■ TEXT SEGMENT ■
I'm attempting to merge datasets based on drug
and dates.
The left (df1
) is a long claim dataset where people (id
) can appear multiple times with different claim
ids, drugs (drug
), and dates (claim_date
).
The right (df2
) is a long dataset of starting dates (price_date
) for effective drug
prices (price
). The price is effective until there is a new date.
I want to keep all records on the left (df1
). Some drugs like 40 do not have pricing data in df2
. Other drug have claims that occur before the first effective price. These should all result in NA when merged.
The real dataset has a few hundred thousand claims and maybe 40k pricing rows, so my tidyverse approaches were slow and not correct. I don't know data.table well, but I kept getting incorrect matches and unexpected NAs for the left hand side.
library(tidyverse)
# claims
df1 <- tibble(id = c(1, 1, 2, 3, 3, 3, 4),
claim = c("a", "b", "c", "d", "e", "f", "g"),
drug = c(10, 10, 20, 30, 31, 32, 40),
claim_date = ymd("2024-01-01", "2024-02-01",
"2024-01-01",
"2024-01-01", "2024-02-01", "2024-02-10",
"2024-03-13"))
# price
# no price data for drug 4
df2 <- tibble(drug = c(rep(10, 3), rep(20, 3), rep(30, 3),
rep(31, 3), rep(32, 3)),
price = c(1, 2, 3, #10
4, 5, 6, #20
7, 8, 9, #30
10, 11, 12, #31
13, 14, 15 #32
),
price_date = ymd("2024-01-01", "2024-02-01", "2024-03-01", #10
"2024-01-10", "2024-02-11", "2024-03-12", #20
"2024-01-20", "2024-02-21", "2024-03-22", #30
"2024-01-20", "2024-02-21", "2024-03-22", #31
"2024-01-20", "2024-02-21", "2024-03-22") #32
)
result <- tibble(id = c(1, 1, 2, 3, 3, 3, 4),
claim = c("a", "b", "c", "d", "e", "f", "g"),
drug = c(10, 10, 20, 30, 31, 32, 40),
claim_date = ymd("2024-01-01", "2024-02-01", #10
"2024-01-01", #20
"2024-01-01", #30
"2024-02-01", #31
"2024-02-10", #32
"2024-03-13" #40
),
price = c(1, 2, # 10
NA, # 20; claim before first price date
NA, # 30
10, # 31
13, # 32
NA # 40; no drug price info
))

■ WORK REQUEST ■
Carry the forum post on merging drug claims with effective prices forward from its final line. The material that comes next bears no relation to the post on merging drug claims with effective prices.

■ SUPPLIED DATA ■

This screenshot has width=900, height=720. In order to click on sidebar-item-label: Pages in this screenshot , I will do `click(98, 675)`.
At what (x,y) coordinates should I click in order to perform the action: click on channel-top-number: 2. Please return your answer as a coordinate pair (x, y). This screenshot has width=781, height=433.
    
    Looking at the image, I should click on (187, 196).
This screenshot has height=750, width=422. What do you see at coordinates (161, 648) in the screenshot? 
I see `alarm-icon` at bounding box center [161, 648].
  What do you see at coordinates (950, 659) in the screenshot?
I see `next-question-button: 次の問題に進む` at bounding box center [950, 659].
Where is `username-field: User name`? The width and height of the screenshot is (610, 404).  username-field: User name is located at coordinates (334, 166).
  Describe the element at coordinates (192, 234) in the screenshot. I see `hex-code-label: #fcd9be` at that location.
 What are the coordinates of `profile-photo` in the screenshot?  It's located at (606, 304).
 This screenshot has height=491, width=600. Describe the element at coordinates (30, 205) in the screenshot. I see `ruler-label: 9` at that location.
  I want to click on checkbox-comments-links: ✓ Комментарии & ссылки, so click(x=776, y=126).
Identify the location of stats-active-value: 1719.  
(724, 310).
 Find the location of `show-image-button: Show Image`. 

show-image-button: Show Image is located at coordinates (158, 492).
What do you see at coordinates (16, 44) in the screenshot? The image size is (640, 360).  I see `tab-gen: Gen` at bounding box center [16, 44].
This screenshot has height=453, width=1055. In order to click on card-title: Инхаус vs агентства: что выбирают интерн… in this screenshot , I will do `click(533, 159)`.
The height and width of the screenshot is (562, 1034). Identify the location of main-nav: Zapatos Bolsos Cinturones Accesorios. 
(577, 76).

■ EXERCISE RESPONSE ■
df1
# A tibble: 7 × 4
id claim drug claim_date
<dbl> <chr> <dbl> <date>
1 1 a 10 2024-01-01
2 1 b 10 2024-02-01
3 2 c 20 2024-01-01
4 3 d 30 2024-01-01
5 3 e 31 2024-02-01
6 3 f 32 2024-02-10
7 4 g 40 2024-03-13
# A tibble: 15 × 3
drug price price_date
<dbl> <dbl> <date>
1 10 1 2024-01-01
2 10 2 2024-02-01
3 10 3 2024-03-01
4 20 4 2024-01-10
5 20 5 2024-02-11
6 20 6 2024-03-12
7 30 7 2024-01-20
8 30 8 2024-02-21
9 30 9 2024-03-22
10 31 10 2024-01-20
11 31 11 2024-02-21
12 31 12 2024-03-22
13 32 13 2024-01-20
14 32 14 2024-02-21
15 32 15 2024-03-22
> result
# A tibble: 7 × 5
id claim drug claim_date price
<dbl> <chr> <dbl> <date> <dbl>
1 1 a 10 2024-01-01 1
2 1 b 10 2024-02-01 2
3 2 c 20 2024-01-01 NA
4 3 d 30 2024-01-01 NA
5 3 e 31 2024-02-01 10
6 3 f 32 2024-02-10 13
7 4 g 40 2024-03-13 NA
If df2
is ordered, perhaps you can use a temporary variable i
:
library(dplyr)
df1 |>
left_join(mutate(df2, i=row_number()), by=join_by(drug, claim_date>=price_date)) |>
slice_max(i, n=1, by=claim) |>
select(-price_date, -i)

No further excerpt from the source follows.